_Written problem_
Copy the items from the line that has "Select the first red carousel dot" through the end of the items, swapping "carousel" for "slider" and leaving everything else unchanged.

_Supplied entries_
>> begin

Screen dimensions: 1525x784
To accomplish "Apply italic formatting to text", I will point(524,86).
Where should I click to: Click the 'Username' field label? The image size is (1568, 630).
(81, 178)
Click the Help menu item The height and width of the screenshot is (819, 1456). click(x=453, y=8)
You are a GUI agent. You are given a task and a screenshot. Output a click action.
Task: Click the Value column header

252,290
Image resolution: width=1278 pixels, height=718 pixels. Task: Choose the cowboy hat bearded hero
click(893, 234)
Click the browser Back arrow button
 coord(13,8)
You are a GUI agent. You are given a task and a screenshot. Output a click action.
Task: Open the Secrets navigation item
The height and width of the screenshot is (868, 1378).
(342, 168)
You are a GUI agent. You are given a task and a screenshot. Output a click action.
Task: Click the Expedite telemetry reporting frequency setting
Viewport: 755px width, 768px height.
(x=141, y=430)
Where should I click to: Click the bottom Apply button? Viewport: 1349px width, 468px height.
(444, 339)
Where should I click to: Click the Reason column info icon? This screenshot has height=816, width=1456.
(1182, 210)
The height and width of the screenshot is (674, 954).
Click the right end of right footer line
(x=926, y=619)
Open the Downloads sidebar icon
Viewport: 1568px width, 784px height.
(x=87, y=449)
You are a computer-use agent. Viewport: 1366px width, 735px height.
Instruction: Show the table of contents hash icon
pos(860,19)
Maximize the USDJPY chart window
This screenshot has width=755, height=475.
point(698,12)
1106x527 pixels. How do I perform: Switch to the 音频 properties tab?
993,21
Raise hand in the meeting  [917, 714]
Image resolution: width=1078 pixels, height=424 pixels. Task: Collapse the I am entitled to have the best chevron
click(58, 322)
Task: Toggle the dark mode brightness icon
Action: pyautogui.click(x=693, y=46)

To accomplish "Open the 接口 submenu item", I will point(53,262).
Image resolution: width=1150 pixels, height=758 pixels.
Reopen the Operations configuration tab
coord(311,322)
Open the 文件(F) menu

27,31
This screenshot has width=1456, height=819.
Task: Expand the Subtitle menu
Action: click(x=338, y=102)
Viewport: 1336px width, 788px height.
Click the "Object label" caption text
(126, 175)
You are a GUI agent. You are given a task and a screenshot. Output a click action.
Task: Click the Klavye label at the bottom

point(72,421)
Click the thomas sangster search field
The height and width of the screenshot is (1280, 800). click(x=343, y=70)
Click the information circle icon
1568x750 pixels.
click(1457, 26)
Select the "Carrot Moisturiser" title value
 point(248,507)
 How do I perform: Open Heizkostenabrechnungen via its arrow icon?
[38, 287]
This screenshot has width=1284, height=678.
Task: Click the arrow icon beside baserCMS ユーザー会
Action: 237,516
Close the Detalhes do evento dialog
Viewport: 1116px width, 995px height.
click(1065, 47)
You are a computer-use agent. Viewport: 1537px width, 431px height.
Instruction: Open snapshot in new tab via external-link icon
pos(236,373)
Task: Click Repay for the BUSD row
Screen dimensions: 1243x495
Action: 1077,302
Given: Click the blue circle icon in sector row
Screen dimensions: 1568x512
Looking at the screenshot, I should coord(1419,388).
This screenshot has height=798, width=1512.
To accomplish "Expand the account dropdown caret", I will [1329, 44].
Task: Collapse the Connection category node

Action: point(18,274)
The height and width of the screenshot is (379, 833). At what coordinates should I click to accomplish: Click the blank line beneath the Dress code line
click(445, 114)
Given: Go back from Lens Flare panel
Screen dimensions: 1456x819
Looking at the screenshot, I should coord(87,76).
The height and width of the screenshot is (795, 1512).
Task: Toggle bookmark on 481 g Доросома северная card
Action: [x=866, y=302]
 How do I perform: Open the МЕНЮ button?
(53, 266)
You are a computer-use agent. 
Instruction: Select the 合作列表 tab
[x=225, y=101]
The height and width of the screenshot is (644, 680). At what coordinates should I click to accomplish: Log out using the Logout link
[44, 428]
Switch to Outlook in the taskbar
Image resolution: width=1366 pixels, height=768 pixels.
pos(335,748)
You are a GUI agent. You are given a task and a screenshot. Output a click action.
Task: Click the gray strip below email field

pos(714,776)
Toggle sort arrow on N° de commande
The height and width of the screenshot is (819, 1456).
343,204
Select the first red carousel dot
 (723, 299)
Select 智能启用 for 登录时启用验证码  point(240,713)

>> end

_Answer to the problem_
Select the first red slider dot
 (723, 299)
Select 智能启用 for 登录时启用验证码  point(240,713)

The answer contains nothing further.